Keadilan Kasus Novel Baswedan Mungkin Butuh 'New Normal' 

Daftar Isi

    Foto: Dosen/ Aktivis PAHAM Indonesia, M Alpi Syahrin, SH, MH 


    Lancang Kuning - Lord Denning, keadilan bukanlah sesuatu yang bisa dilihat, keadilan itu abadi dan temporal. Keadilan itu bukan hasil Penalaran tapi produk nurani. 

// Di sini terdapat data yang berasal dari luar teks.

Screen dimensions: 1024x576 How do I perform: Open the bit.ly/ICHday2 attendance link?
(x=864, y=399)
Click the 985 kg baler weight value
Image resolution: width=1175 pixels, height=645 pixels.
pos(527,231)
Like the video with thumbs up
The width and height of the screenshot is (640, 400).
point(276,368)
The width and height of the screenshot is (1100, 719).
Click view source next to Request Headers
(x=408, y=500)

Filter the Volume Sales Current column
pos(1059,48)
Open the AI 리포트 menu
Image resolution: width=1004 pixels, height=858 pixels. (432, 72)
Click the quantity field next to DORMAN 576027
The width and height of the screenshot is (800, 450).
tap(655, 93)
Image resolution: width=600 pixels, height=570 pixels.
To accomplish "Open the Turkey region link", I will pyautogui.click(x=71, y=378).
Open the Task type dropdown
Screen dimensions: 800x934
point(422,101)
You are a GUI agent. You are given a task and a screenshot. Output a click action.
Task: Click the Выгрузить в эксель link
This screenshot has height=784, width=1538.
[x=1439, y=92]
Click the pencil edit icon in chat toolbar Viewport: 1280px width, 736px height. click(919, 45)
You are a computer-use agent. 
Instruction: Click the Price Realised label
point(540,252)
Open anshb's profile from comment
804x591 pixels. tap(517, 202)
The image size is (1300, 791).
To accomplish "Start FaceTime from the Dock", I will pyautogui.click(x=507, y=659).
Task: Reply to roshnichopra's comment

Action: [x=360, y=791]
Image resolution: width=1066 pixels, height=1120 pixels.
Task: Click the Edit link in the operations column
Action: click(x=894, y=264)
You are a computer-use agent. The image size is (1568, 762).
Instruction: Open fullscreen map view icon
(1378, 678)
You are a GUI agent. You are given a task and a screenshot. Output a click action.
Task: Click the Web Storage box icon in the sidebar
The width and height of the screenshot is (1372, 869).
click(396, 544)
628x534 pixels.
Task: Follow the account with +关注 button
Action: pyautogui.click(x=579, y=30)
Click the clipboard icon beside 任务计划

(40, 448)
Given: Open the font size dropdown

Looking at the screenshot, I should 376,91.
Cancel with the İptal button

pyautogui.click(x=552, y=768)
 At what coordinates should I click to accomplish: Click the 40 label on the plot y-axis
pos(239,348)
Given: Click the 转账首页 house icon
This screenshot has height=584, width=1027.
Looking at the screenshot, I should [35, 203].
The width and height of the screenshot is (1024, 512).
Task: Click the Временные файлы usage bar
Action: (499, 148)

    Pada 11 April 2017 diperkirakan sekitar pukul 05.10 WIB dalam perjalanan pulang dari Masjid setelah melaksanakan Sholat Subuh berjamaah tepat di Masjid Al-Ihlsan Kelapa Gading, Jakarta Utara. 

    Subuh itu, sontak publik dibuat geger atas teror yang menimpa salah satu penyidik KPK Novel Baswedan. Ciutan #Save Novel menjadi trending topik di Media Sosial maupun Media Televisi Indonesia. 

    Atas peristiwa itu, Novel terpaksa  menjalani perawatan Intensif di rumah sakit dan melakukan beberapa kali operasi, meskipun kondisi mata Novel baswedan tidak dapat normal seperti sediakala. Diperistiwa itu pula pekerjaan utama sebagai penyidik KPK  terhenti sementara, banyak asumsi dugaan bahwa Novel sedang menangani kasus korupsi berskala 'Jumbo'

    Dalam kasus ini, aparat penegak hukum diminta untuk mengungkap dan mengusut kasus penyiraman air keras kepada Novel untuk segera dituntaskan secara transparan. Akan tetapi ternyata prosesnya memakan waktu yang cukup lama, sampai Komnas Ham ikut membentuk tim pencari fakta untuk menyelesaikan kasus ini. 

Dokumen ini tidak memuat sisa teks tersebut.